**Task to complete**: Could you repeat the listing below exactly while leaving its pictures behind?

---

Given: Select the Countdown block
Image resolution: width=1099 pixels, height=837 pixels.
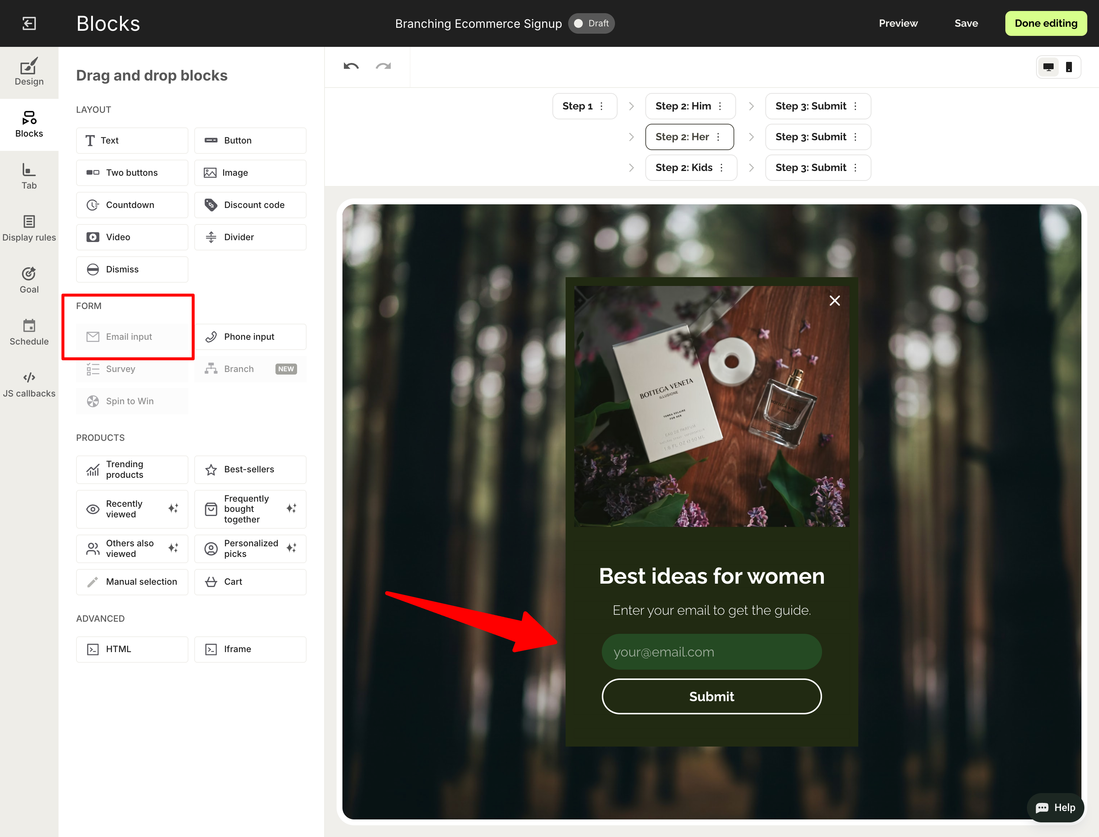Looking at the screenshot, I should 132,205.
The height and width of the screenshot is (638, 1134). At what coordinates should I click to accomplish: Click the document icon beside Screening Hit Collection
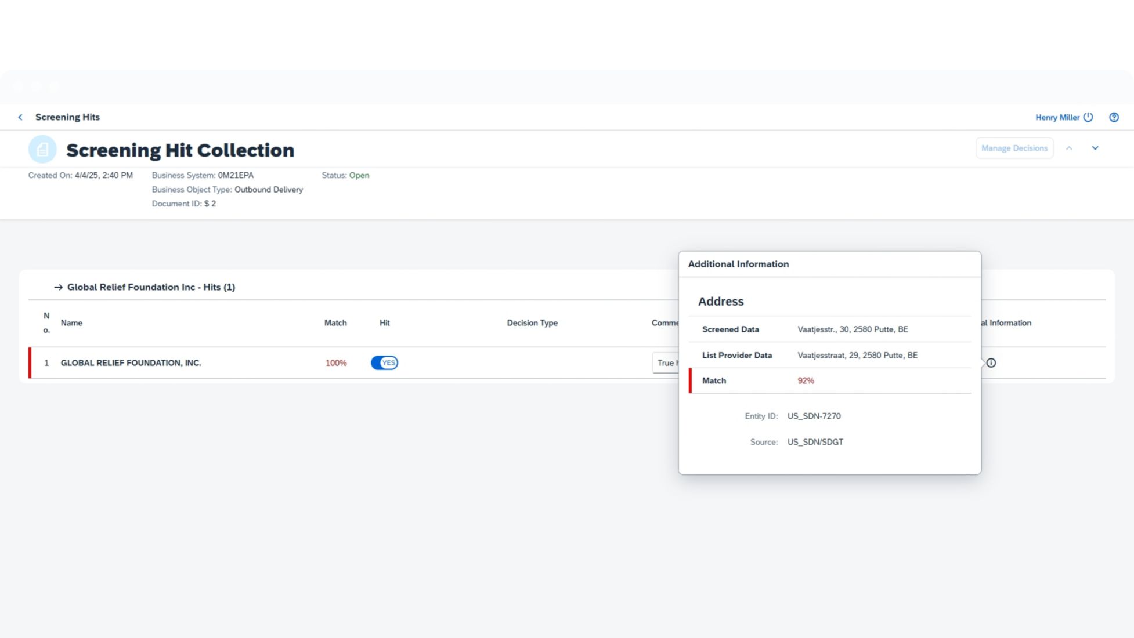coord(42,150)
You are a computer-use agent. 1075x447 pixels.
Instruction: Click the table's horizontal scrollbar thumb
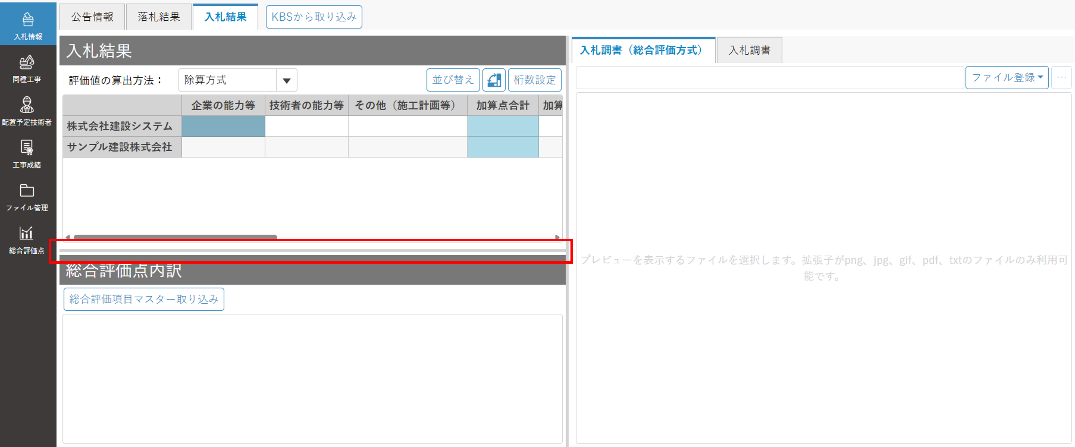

---

**Output**:
Given: Select the Countdown block
Image resolution: width=1099 pixels, height=837 pixels.
Looking at the screenshot, I should 132,205.
The height and width of the screenshot is (638, 1134). At what coordinates should I click to accomplish: Click the document icon beside Screening Hit Collection
coord(42,150)
You are a computer-use agent. 1075x447 pixels.
Instruction: Click the table's horizontal scrollbar thumb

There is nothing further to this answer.